Data listing Block Start

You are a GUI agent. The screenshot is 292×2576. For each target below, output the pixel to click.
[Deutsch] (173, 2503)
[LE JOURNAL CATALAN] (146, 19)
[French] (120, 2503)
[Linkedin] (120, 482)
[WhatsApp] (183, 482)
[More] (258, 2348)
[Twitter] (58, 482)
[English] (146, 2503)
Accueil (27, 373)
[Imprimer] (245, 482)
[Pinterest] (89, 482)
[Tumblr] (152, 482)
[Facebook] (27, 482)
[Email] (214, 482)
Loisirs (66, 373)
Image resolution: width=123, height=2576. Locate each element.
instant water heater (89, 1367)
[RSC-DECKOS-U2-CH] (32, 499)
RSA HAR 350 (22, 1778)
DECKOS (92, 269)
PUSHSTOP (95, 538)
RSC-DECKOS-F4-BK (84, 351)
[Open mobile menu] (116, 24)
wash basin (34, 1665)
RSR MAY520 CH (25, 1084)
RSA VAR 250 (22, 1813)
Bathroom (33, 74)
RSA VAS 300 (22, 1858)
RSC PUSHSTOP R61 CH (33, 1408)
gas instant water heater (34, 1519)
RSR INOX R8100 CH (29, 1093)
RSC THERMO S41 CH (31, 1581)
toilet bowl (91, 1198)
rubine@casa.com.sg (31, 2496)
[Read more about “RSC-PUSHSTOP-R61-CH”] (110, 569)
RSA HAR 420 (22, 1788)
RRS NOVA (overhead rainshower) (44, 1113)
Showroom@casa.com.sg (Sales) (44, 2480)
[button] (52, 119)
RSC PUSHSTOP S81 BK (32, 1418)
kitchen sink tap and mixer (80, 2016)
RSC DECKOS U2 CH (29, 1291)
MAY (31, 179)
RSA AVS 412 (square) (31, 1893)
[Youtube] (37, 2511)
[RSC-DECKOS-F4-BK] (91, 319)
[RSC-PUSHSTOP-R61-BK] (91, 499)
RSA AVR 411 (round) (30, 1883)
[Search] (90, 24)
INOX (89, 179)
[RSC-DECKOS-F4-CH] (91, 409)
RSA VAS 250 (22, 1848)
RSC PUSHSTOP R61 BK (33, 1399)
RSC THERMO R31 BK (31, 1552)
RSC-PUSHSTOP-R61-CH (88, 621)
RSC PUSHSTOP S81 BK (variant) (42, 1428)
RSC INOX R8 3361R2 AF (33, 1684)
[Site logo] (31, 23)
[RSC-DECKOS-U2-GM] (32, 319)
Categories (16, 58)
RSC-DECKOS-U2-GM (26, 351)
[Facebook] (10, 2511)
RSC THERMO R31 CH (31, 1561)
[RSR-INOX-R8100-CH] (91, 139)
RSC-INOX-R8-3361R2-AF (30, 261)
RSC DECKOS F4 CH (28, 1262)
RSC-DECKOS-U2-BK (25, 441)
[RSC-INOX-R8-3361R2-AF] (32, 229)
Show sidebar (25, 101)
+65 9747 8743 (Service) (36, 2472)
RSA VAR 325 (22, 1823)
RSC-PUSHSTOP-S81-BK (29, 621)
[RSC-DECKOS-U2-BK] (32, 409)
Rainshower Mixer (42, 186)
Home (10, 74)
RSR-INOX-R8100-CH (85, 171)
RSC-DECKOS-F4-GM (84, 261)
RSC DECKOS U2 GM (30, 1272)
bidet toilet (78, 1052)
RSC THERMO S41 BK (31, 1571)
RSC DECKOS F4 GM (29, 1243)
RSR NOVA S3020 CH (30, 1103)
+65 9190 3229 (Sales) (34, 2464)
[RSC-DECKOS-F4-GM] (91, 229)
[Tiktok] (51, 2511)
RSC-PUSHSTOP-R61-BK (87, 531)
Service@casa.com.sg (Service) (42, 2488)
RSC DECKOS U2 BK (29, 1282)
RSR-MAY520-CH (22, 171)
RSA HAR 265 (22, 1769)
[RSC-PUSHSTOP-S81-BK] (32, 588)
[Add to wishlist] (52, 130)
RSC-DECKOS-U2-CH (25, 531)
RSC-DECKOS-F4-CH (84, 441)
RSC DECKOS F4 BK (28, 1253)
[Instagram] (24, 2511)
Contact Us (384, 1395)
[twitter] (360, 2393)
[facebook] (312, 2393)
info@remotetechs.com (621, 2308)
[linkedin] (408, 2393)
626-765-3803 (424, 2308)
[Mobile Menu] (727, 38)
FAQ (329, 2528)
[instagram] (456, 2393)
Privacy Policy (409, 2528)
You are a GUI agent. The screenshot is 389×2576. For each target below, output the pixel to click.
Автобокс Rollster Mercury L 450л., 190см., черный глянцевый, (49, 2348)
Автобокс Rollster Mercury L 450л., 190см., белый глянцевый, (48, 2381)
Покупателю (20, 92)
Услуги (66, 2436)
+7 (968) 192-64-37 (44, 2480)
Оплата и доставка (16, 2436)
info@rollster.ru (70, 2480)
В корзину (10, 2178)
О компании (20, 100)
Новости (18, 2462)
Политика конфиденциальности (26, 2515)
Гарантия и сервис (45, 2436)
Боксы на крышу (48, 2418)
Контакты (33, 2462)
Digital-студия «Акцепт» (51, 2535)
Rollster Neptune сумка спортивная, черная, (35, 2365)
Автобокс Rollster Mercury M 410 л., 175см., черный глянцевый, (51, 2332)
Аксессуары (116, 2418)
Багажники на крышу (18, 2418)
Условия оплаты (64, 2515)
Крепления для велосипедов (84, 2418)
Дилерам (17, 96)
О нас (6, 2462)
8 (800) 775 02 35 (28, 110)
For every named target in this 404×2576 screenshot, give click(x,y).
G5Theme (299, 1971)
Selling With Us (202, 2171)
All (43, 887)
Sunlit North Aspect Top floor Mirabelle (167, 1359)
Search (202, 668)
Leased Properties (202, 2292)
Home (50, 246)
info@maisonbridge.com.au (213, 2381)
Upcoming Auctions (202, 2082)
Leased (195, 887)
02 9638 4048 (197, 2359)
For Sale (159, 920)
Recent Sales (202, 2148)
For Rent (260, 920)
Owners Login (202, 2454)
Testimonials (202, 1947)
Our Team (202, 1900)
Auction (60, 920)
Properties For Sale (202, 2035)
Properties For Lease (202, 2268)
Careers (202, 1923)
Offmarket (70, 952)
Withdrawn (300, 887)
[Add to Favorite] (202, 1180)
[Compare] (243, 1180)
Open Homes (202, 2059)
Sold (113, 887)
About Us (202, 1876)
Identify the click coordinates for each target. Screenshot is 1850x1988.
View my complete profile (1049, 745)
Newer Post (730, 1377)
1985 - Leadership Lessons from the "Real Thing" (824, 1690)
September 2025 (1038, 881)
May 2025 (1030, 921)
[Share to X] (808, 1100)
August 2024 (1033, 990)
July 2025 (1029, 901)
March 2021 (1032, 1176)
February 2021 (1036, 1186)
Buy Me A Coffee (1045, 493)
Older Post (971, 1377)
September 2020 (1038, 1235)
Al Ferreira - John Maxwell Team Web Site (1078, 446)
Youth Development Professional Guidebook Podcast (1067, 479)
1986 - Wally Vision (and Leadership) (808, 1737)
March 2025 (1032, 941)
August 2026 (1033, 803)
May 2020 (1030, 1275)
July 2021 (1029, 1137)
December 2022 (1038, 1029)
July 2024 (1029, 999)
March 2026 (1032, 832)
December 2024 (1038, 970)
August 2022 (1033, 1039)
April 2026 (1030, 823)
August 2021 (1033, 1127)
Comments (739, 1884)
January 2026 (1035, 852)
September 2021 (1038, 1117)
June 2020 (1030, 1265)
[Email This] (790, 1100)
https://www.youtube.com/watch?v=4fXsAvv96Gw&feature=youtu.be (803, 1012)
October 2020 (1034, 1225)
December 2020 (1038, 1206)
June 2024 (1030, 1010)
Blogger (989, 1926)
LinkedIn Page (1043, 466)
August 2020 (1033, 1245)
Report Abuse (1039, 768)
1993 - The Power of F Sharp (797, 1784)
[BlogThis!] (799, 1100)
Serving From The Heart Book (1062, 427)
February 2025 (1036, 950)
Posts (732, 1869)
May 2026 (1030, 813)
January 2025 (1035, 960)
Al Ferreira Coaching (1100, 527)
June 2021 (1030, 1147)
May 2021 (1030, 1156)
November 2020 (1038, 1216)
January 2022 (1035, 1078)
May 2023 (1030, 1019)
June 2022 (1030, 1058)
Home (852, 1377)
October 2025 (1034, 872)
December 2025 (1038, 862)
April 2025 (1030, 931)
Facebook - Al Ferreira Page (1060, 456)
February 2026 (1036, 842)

Data listing Block End

(Exercise goal): Show all lines from the data that contain "February".

(Exercise solution):
February 2021 (1036, 1186)
February 2025 (1036, 950)
February 2026 (1036, 842)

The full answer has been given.